Just Hang On
You’ll eventually see the light
Looking back at my thoughts prior to transplant, I was worried about death and leaving loved ones behind. I was concerned about the unknown and how my body would respond.
Now, after having had my transplant surgery on Tuesday 5th October, all of my pre-transplant concerns seems null and void. My biggest battle post transplant has been mental toughness and keeping myself mentally strong. This is what I wasn’t prepared for at all.
The day after my transplant I was out of bed walking, ready to take on the world. I was feeling strong and healthy. I was seeing changes in my body that I hadn’t anticipated- my eyes are white for the first time in my life, my skin colour looks healthy. And I’ve seen changes slowly as time has gone by.
It was 5 days post transplant, and I got an infection. I was in hospital for another week before being discharged. The pain medication made me hallucinate and see things that weren’t there. It was horrible — I was too scared to close my eyes at one point because regardless of the time of day, if I closed my eyes I would hallucinate again. My infection finally cleared. I had to have a lung tap just before I was discharged as I had fluid sitting around my right lung.
I was discharged, with only one pain medication in hand and I was so relieved to be going home.

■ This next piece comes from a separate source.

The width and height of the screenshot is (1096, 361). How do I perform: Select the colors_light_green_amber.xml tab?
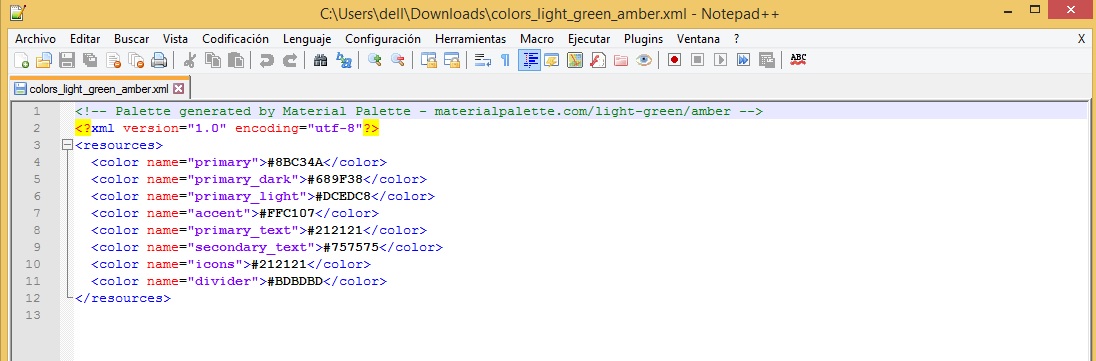[100, 89]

A few days later we went for my first checkup with my doctor. He was happy for the most part, he just wasn’t comfortable with the sound of my breathing again and said to give it a few days but perhaps I should go for an ultrasound again in case I needed another lung tap.
A few days later my Dad brought me through to the hospital, and I was given another lung tap after the ultrasound.
I was home for about 5 days after this lung tap. I was enjoying the time with my family and beyond happy that my sister was there that I got to spend time with her.
I had quite a quick onset of severe pain on my right side. I messaged my doctor and he brought me in. An abscess below my diaphragm and above my liver was detected and I had a drain put in to drain the abscess and all of the fluid that had accumulated in the area. I was discharged after a few days, and sent home to recover. The deal was that the drain could come out as long as the fluid in the drain’s bag would continue to reduce.
I was readmitted into hospital again a few days later because the fluid increased. I had a PTC and PTBD procedure where a catheter was inserted through the bile ducts in my liver and is there to aid the flow of the bile in the right direction.
A few days in hospital and the doctors picked up, through blood tests, that my hemoglobin levels were very low and I needed two unit of blood via blood transfusion.
The speedbumps are common and expected with split liver transplants. And I was told beforehand that I may have a few issues.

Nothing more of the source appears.